# Breeders in California?



## RoxyGirl2012 (Dec 21, 2012)

Does anyone have recommendations on reputable German Shepherd breeders in California?


----------



## Carriesue (Aug 13, 2012)

I got my puppy from a breeder in El Cajon... She's not always super easy to deal with personality wise but she's been breeding and been involved in the sports world for over 30 years(she was one of the founding members of the original shutzhund club in San Diego).

It depends on what you're looking for too... Her dogs are generally German showline and working line crosses but she occasionally has all black working line litters. She does ship too if you're not in Southern California.

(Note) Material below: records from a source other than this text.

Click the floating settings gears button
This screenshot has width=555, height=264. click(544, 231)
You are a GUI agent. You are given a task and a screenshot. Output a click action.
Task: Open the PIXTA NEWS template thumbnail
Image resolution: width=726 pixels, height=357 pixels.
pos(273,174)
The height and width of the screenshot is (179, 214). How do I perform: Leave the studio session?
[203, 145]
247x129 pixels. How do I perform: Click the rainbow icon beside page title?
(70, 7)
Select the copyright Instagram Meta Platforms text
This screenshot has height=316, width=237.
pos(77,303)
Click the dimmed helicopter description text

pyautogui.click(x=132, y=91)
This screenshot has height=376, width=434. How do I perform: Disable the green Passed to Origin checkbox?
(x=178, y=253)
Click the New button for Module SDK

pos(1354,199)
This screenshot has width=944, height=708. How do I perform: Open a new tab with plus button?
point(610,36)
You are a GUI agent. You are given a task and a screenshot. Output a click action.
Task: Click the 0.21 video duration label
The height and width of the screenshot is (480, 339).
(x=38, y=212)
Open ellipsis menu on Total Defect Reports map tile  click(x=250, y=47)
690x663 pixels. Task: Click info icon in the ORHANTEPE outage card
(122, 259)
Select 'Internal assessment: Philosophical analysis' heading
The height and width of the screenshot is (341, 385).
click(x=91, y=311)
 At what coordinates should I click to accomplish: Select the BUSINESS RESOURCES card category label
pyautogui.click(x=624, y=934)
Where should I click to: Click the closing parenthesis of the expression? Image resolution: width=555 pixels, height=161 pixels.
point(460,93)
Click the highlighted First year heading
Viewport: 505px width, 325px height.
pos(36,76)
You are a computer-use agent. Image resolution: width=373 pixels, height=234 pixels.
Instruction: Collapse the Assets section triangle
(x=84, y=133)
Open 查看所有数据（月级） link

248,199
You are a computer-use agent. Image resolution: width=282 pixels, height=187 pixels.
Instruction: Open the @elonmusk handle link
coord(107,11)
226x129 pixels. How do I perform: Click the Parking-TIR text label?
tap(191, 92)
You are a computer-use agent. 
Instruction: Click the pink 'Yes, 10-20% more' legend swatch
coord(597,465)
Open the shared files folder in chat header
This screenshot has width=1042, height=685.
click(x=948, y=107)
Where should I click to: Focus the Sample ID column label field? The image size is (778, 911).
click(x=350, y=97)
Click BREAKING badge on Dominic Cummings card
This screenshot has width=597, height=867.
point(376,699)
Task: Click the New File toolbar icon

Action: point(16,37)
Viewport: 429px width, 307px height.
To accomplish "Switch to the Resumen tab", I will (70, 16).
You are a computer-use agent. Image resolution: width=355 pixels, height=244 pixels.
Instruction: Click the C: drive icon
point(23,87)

I have been very happy with my pup from her and there are a few others on this forum that have dogs from her as well. If you're interested I can PM you her information... She does have some litters now I think.


----------



## mycobraracr (Dec 4, 2011)

Can you give a bit of information on what you're looking for? What line (working, show, american, ddr). What type of personality/characteristics?
What are your plans for the dog? Showing, sport, family pet companion? Are you willing to have a puppy shipped from a reputable breeder not in California? 

The more information you can give about what you want, the better people here can set you on the track to a good breeder that breeds what you're looking for.


----------



## RoxyGirl2012 (Dec 21, 2012)

I am looking for a family companion dog as my top priority. I have a 2 year old son and would like a great all around family dog. I am pretty open to all the different lines of the GSD. I really just want a good "fit" for my family. It is important that the dog be sound in temperament and not timid, shy or fear aggressive.


----------



## Carriesue (Aug 13, 2012)

Well I would recommend my breeder for a good 'pet dog'. She also has trained adult dogs from time to time, usually retired breeding females or young females or males that ended up not going into her breeding program. I'm not a mother nor do I know your experience with dogs but I'd be nervous with a puppy and two year old but that's just me! My puppy has been very good and gentle with children though... He's very confident, he's never spooked and he's extremely laid back.

Jackie(the breeder) also stands behind her dogs for life, I've emailed her a few times since I've had my pup and she answered my questions no issues! She's breeding more for healthy well tempered dogs then for show or sport specifically now that's she older and can no longer compete herself in sports.


----------



## Carriesue (Aug 13, 2012)

I PM'd you her info if you wanted to have a look at her website.  Good luck in your search and I'm sorry if you live in northern California, I'm not familiar with any breeders in that area.


----------



## Gretchen (Jan 20, 2011)

Where in CA, north, south, central?


----------



## RoxyGirl2012 (Dec 21, 2012)

I am located in Sacramento, CA.


----------



## Gretchen (Jan 20, 2011)

I got my dog from Von Falconer's in Bonny Doon, CA - santa cruz county, about 3 hours south of you. Here are some photos of our girl, 2 1/2 years old.








[/IMG]








[/IMG]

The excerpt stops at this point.